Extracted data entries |
● ● ● ●

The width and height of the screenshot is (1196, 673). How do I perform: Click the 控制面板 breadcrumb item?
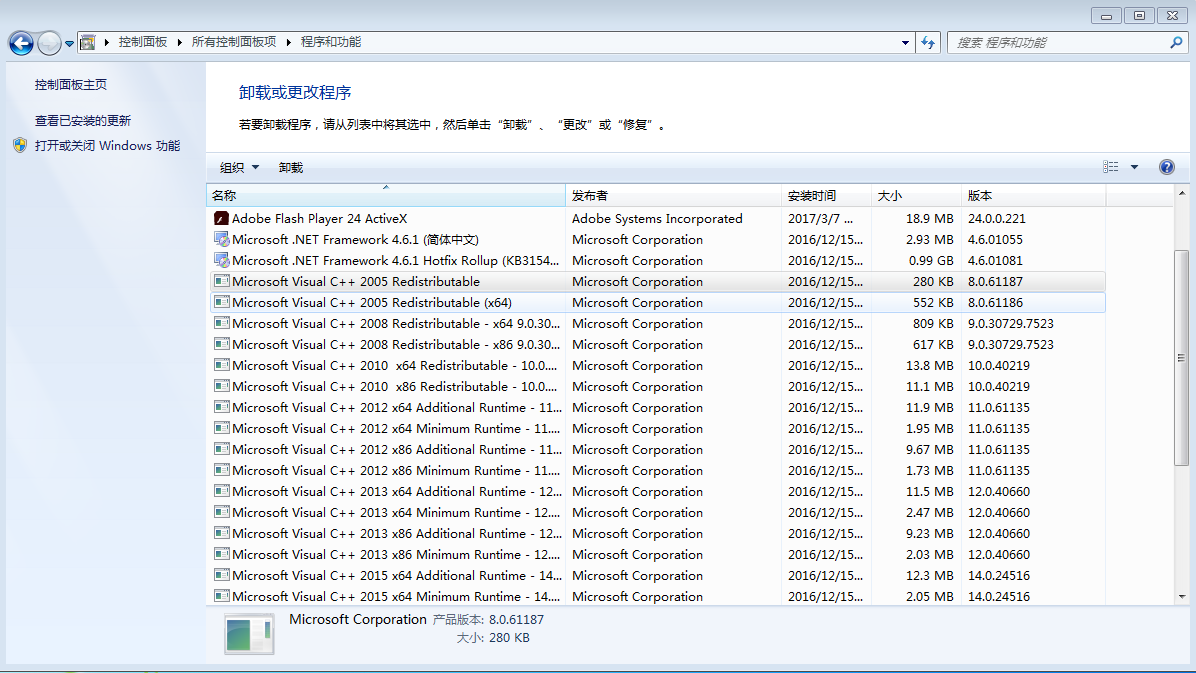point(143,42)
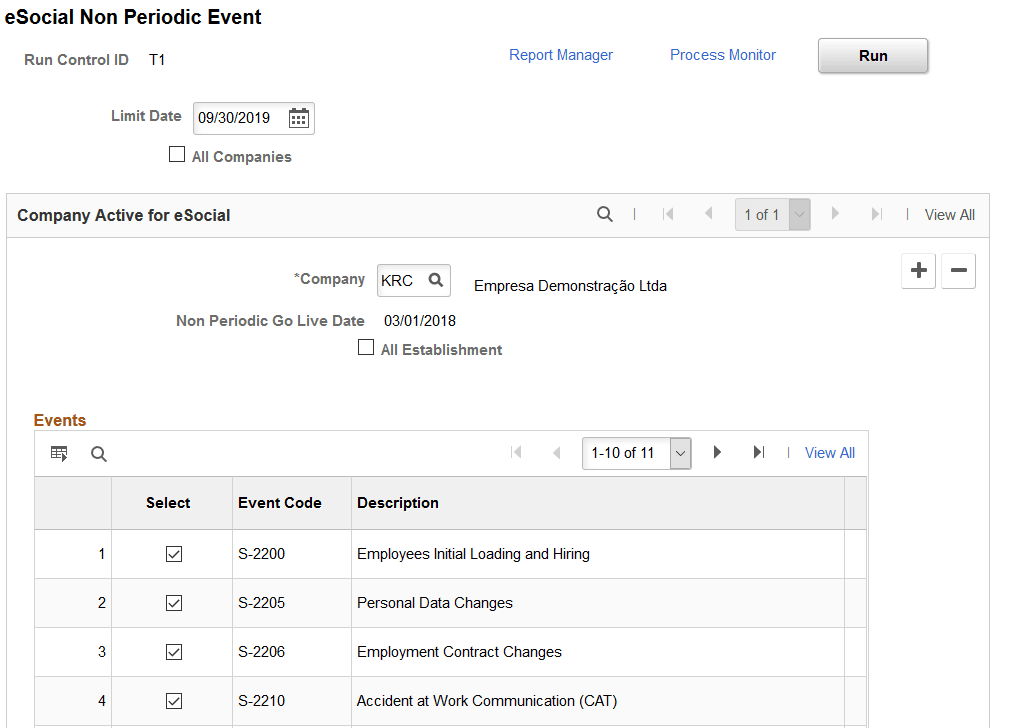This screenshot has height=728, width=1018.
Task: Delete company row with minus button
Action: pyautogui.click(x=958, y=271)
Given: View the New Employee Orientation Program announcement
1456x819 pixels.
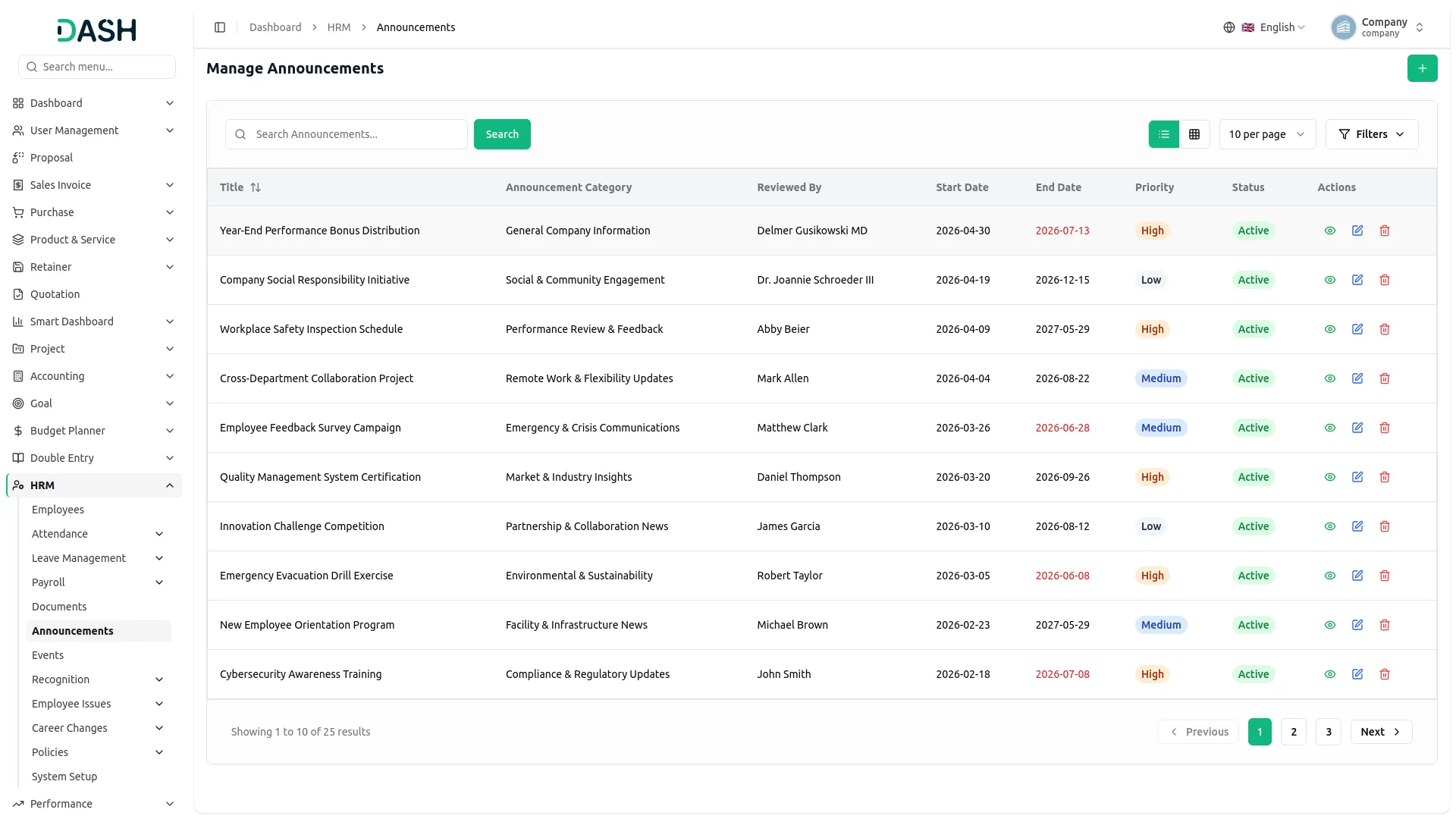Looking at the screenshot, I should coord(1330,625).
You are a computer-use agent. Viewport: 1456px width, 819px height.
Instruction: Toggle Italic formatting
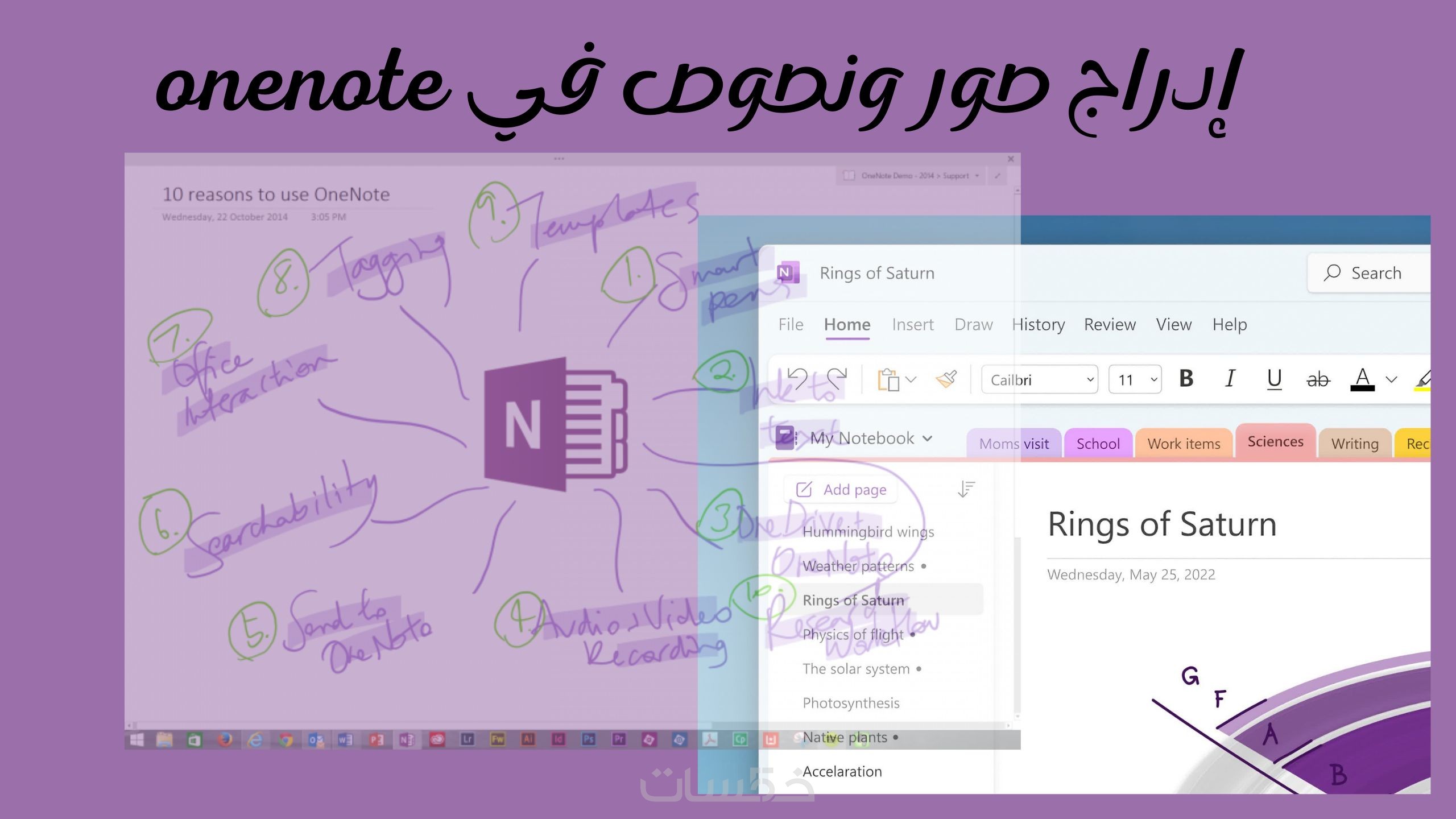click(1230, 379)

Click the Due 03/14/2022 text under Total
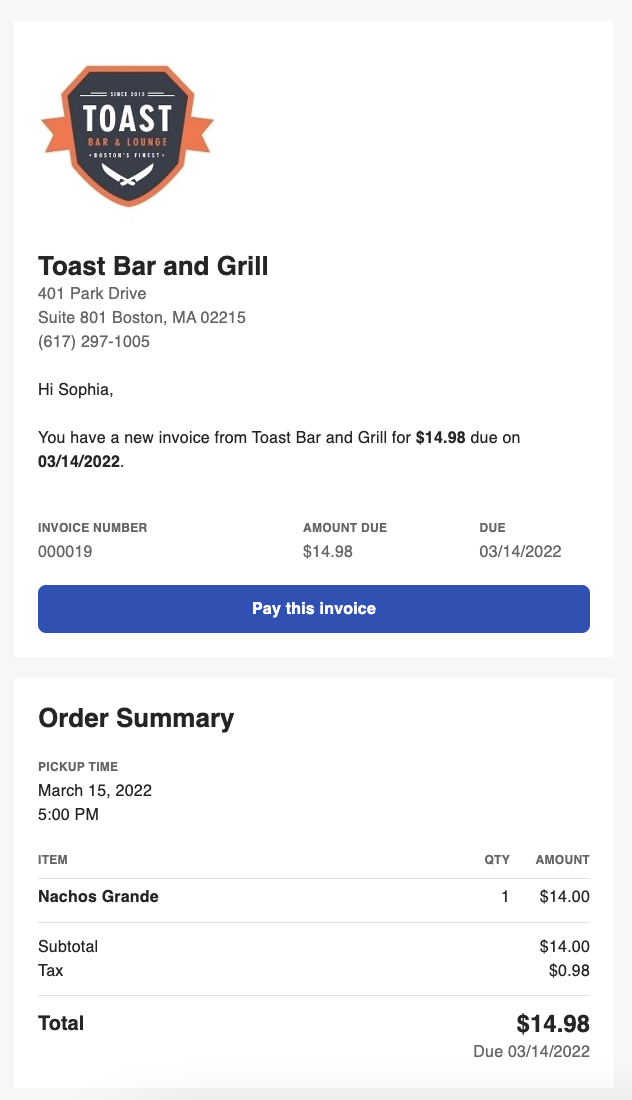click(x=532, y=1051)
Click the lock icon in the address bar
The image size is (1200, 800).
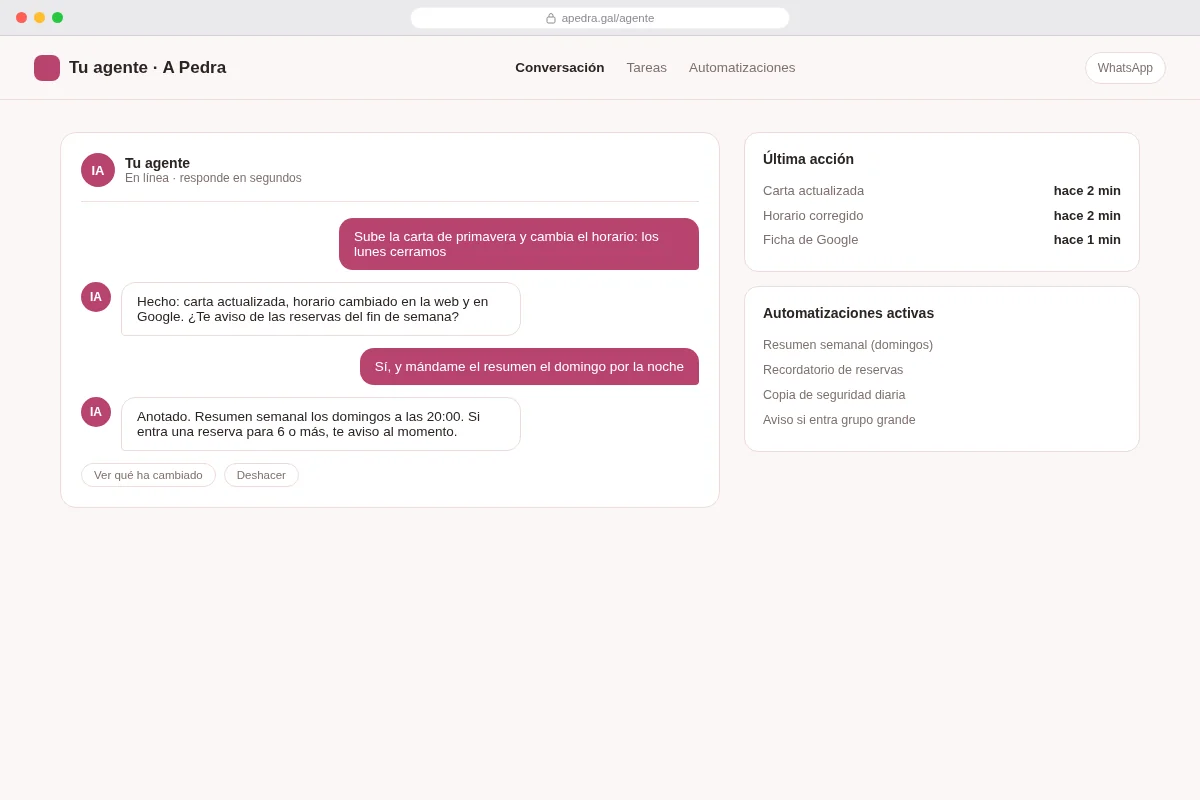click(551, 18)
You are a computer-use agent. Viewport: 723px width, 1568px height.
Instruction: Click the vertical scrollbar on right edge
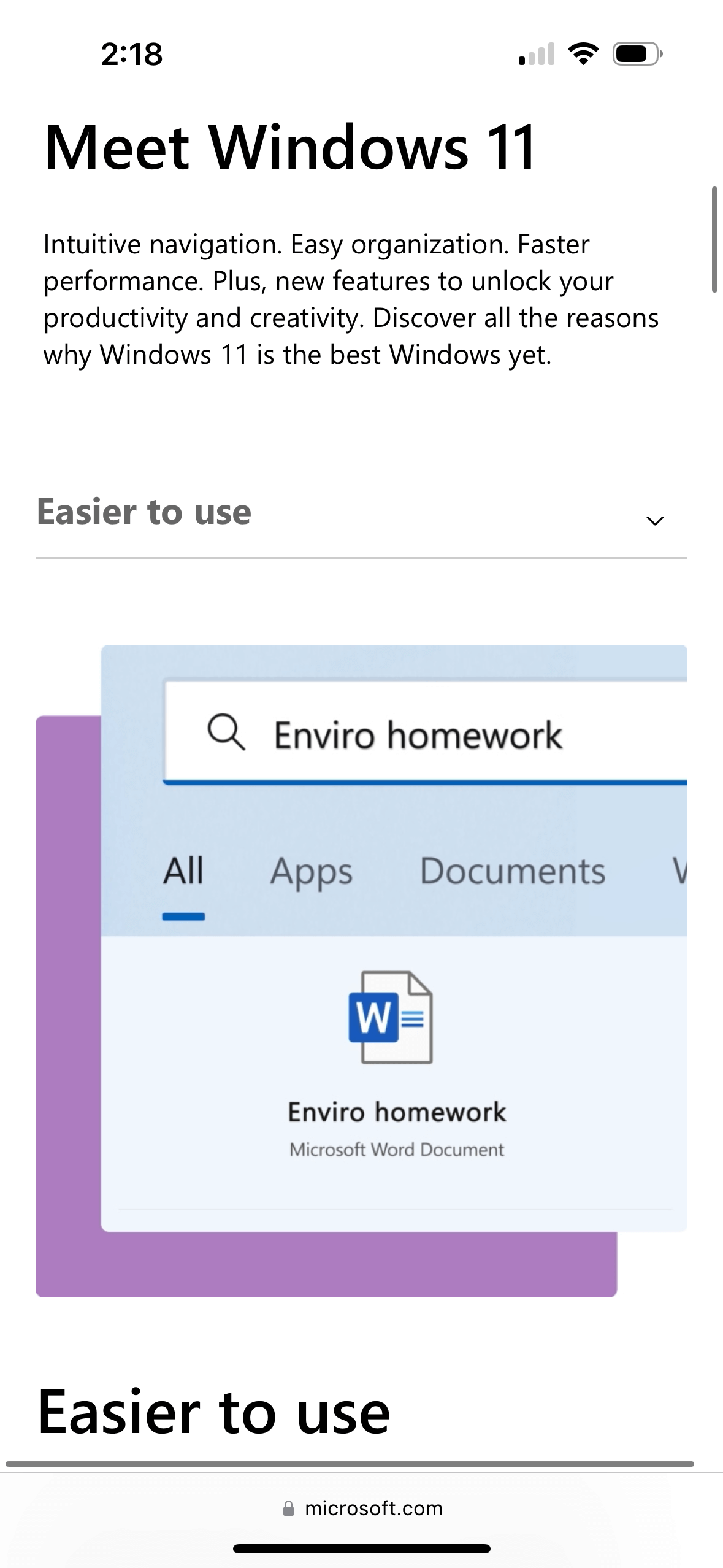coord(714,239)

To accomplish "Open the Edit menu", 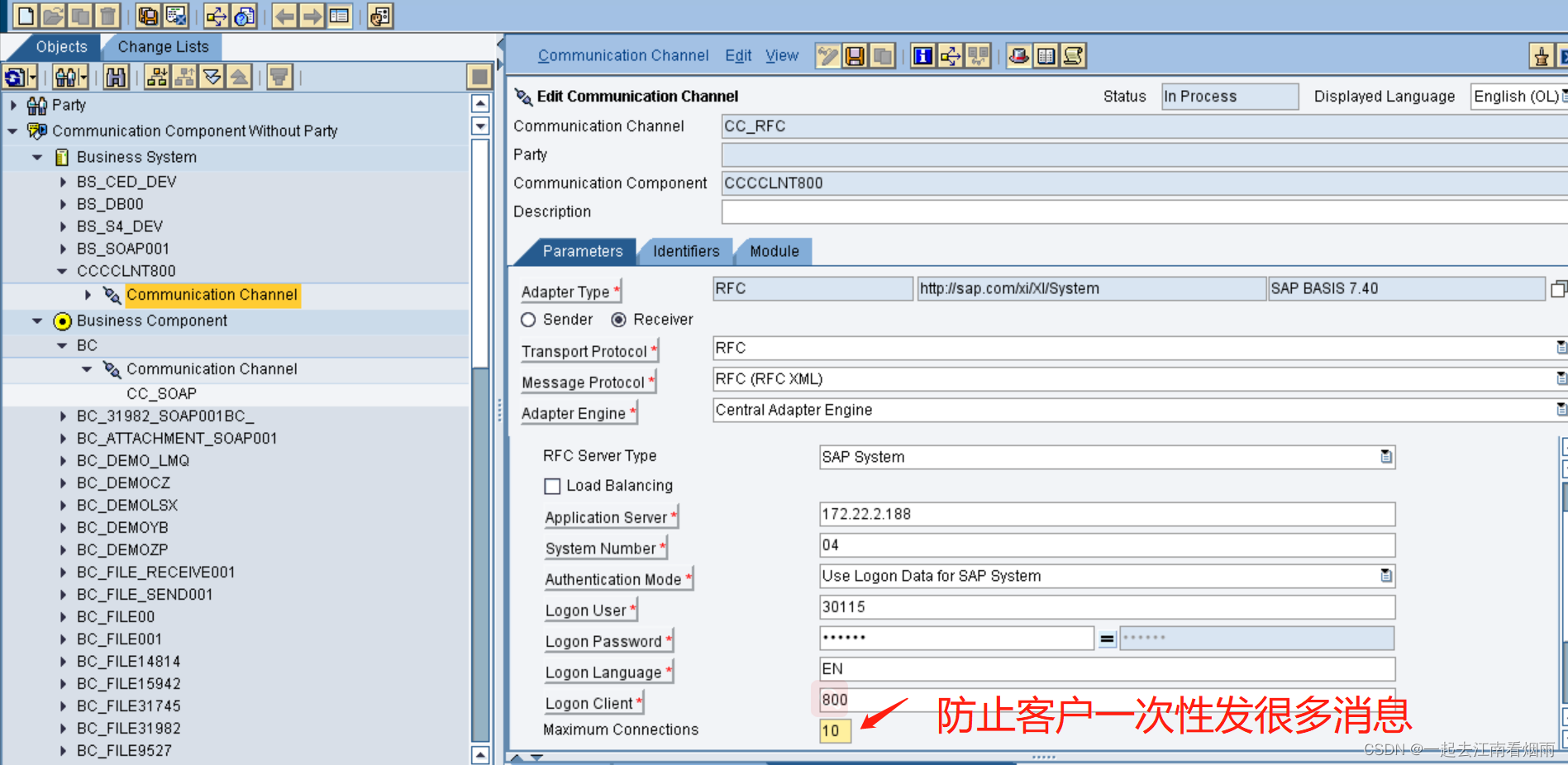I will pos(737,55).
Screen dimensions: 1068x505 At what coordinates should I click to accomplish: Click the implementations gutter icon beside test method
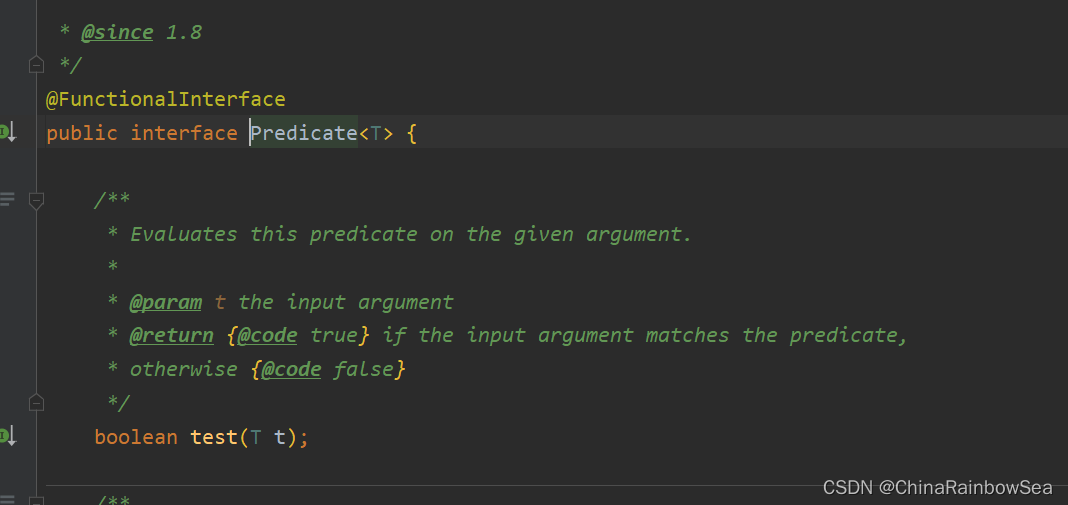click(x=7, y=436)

● ● ● ●

Set problem | Turn the entries into a Markdown table with the columns "No." and "Line," putting a row number in the first column and the line in the second, and leave out blank lines and pictures. Begin at the first line of the entries and stop after the line that contains "Looking at the".

Exercise output |
| No. | Line |
|---|---|
| 1 | The width and height of the screenshot is (1196, 673). How do I perform: Click the 控制面板 breadcrumb item? |
| 2 | point(143,42) |
| 3 | This screenshot has height=728, width=1018. |
| 4 | Task: Delete company row with minus button |
| 5 | Action: pyautogui.click(x=958, y=271) |
| 6 | Given: View the New Employee Orientation Program announcement |
| 7 | 1456x819 pixels. |
| 8 | Looking at the screenshot, I should coord(1330,625). |